Many reasons contribute to an organisation’s data infrastructure becoming a chaotic mess — data silos, scaling difficulties, and poor governance, to name a few. Often, it’s a matter of one business need stacking on top of another until the complexity becomes unmanageable.
Shaun Clowes, Chief Product Officer of Confluent, explained, “Every time you have a new data need, what do you do? You connect the destination point-to-point to all the different sources needed. Have a new mobile app? Add some wires. New features in the web app? Add some wires. Each new need? Even more wires. Over time, your data infrastructure turns into a giant, tangled mess of interconnections. These links aren’t just complex; they’re also surprisingly fragile.”
Speaking at Confluent’s Kafka Summit in Bangalore, Clowes highlighted that many businesses fail to anticipate how their data infrastructure will cope with the volume and scale of the programs and applications they plan to adopt.
“Imagine a system upstream changes, causing schema drift, and suddenly the data isn’t compatible as before. What happens? All the systems depending on that data fail. Sometimes they fail loudly in the middle of the night, but sometimes, even worse, they fail silently and go undetected for a long time. Meanwhile, all systems downstream also break, and the cycle continues. Your data needs and business requirements keep accelerating. One day, it’s new features for a mobile app; the next, it’s AI inference or classification. And so, the brittle connections keep multiplying,” he said.
Paradigm shift
To address data chaos, Clowes suggests that enterprises need to unlearn old habits quickly.
Firstly, there should be a shift from point-to-point data connections to a model where multiple subscribers can access and benefit from the most crucial data in the enterprise.
Secondly, enterprises should transition from mere data consumption to providing well-formed, valuable, and reusable data to other participants in the ecosystem — essentially, data products.
Within this data mess, it’s important to recognise the existence of two separate but interconnected realms: the operational estate and the analytical estate.
In the operational estate, an enterprise’s online applications collaborate to deliver business processes and enhance the experiences of employees and customers. Meanwhile, the analytical estate reassembles data to support informed business decision-making.

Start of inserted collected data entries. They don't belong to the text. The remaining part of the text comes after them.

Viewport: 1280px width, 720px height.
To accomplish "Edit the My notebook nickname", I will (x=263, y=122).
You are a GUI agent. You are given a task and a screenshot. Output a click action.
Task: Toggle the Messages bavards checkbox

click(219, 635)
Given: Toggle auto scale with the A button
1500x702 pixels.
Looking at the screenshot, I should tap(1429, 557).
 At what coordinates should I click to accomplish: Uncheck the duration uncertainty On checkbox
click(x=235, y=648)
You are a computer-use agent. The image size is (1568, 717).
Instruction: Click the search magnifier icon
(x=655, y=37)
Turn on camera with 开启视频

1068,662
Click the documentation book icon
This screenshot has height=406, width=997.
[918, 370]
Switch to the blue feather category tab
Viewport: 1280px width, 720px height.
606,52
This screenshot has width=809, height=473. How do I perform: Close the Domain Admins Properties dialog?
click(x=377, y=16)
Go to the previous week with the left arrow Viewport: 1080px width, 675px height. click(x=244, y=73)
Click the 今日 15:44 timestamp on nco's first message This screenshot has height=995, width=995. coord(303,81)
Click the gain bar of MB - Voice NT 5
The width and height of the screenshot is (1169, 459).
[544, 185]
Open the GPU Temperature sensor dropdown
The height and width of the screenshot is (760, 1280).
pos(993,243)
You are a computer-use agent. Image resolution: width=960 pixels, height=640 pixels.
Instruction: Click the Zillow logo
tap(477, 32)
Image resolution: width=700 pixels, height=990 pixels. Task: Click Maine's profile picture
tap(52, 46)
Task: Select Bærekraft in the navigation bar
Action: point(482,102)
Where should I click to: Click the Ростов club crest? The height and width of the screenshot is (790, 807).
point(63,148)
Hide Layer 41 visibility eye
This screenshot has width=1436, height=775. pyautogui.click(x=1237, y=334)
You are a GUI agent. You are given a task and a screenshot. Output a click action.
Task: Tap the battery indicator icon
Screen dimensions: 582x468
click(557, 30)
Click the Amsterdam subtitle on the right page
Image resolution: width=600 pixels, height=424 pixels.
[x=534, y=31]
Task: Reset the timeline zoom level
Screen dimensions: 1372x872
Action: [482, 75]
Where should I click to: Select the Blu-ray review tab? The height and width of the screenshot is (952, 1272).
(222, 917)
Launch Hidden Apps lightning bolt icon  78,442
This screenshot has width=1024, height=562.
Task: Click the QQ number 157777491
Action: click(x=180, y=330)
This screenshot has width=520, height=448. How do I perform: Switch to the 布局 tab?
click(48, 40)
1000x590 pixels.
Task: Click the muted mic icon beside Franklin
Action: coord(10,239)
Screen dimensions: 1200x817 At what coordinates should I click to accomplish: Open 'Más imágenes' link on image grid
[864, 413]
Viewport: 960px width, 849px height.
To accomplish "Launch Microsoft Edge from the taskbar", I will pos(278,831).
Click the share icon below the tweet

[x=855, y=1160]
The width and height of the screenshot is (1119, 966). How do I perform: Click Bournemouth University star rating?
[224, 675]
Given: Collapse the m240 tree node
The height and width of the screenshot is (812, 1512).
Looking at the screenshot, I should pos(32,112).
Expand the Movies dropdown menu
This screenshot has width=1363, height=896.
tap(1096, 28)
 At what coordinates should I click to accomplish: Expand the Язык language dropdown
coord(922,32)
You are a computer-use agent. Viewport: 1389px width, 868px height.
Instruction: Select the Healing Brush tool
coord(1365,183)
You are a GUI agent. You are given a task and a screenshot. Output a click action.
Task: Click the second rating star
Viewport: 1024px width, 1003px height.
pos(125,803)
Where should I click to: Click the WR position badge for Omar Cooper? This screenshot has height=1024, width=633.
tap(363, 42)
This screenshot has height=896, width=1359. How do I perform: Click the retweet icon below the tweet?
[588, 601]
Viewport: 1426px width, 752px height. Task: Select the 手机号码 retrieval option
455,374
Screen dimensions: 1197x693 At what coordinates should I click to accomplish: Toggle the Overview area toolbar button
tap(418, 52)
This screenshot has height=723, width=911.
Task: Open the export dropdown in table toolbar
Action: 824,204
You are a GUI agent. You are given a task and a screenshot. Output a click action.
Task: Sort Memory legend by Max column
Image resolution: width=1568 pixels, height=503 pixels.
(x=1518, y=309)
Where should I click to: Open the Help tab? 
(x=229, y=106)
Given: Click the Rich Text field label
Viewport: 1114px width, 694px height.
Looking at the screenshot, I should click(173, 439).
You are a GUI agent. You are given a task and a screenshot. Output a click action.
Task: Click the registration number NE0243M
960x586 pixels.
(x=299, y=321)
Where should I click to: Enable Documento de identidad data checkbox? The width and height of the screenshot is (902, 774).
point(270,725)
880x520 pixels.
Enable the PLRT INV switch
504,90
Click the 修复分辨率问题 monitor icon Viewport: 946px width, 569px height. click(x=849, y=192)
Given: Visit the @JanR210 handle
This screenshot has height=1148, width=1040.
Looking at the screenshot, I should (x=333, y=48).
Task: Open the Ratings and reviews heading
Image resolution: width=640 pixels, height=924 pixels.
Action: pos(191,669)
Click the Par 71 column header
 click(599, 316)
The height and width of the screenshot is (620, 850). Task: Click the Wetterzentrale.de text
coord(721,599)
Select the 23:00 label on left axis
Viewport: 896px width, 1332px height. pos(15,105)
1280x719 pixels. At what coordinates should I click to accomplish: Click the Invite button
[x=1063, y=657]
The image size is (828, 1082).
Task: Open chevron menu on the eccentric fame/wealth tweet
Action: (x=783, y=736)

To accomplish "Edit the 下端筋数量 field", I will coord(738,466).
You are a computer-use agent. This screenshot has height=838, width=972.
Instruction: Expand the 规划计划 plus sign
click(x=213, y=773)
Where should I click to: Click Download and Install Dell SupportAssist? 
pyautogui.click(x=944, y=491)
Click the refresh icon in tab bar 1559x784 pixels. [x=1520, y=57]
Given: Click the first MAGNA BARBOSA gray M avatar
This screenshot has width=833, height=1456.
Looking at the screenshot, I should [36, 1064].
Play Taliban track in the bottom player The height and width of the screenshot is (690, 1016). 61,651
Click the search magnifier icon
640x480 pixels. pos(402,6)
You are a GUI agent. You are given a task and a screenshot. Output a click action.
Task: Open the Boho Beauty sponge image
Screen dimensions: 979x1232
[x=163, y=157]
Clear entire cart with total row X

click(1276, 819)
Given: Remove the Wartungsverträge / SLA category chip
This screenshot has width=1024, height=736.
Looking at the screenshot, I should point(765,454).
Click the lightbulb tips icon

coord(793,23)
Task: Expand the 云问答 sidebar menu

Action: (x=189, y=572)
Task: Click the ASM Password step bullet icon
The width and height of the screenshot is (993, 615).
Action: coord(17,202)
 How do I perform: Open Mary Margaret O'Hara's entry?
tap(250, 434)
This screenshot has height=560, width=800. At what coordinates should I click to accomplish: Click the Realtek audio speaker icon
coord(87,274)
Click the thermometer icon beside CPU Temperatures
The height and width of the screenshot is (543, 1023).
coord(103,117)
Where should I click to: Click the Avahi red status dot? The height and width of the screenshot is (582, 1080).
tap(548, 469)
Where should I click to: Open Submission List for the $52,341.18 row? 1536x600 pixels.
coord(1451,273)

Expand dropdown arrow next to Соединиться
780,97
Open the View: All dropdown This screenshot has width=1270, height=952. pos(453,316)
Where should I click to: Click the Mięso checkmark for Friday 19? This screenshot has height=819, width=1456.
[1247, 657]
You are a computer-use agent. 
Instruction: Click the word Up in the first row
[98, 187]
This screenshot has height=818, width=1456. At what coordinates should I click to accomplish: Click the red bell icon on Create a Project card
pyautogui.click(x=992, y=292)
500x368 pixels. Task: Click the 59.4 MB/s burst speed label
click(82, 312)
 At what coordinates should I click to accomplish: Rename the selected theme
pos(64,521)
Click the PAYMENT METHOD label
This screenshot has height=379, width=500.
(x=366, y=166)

“The focus has largely been on the analytical estate, which makes sense because data products were initially conceived to make sense of all this data across many systems from the operational domain,” Clowes noted. “But these data products are still derived from data born in the operational state, which remains oblivious to their existence. Even a minor change in the operational estate can disrupt all these meticulously created data products.”
Solving the equation
More often than not, architects and developers find themselves relying on brittle, point-to-point connections when building new features or capabilities, or integrating AI into applications. This highlights the need for a new, universal data product — one that operates across the operational and analytical estates, Clowes explained.
To achieve this, enterprises can harness the capabilities of a data streaming platform like Kafka. Clowes outlined four key capabilities of such platforms:
- Stream
- Connect
- Govern
- Process
“Firstly, we connect to any data system, whether operational or analytical, in source or sync. By doing so, we set all the most important data in your organisation in motion as streams. We ensure these streams are trustworthy by implementing quality controls and governance checks. Once the data is deemed trustworthy, we then catalogue it so it can be discovered by other teams, who can then use it for their own use cases, whether those are in real time or batch. We enrich these streams by stitching, evolving, and improving data from across your organisation to produce really high-value data assets,” Clowes elaborated.
Analytical issues
While Kafka is recognised as the open standard for integrating data across the operational estate, addressing the analytical estate requires a different approach due to its historically siloed nature, remarked Jay Kreps, Confluent Co-Founder and CEO.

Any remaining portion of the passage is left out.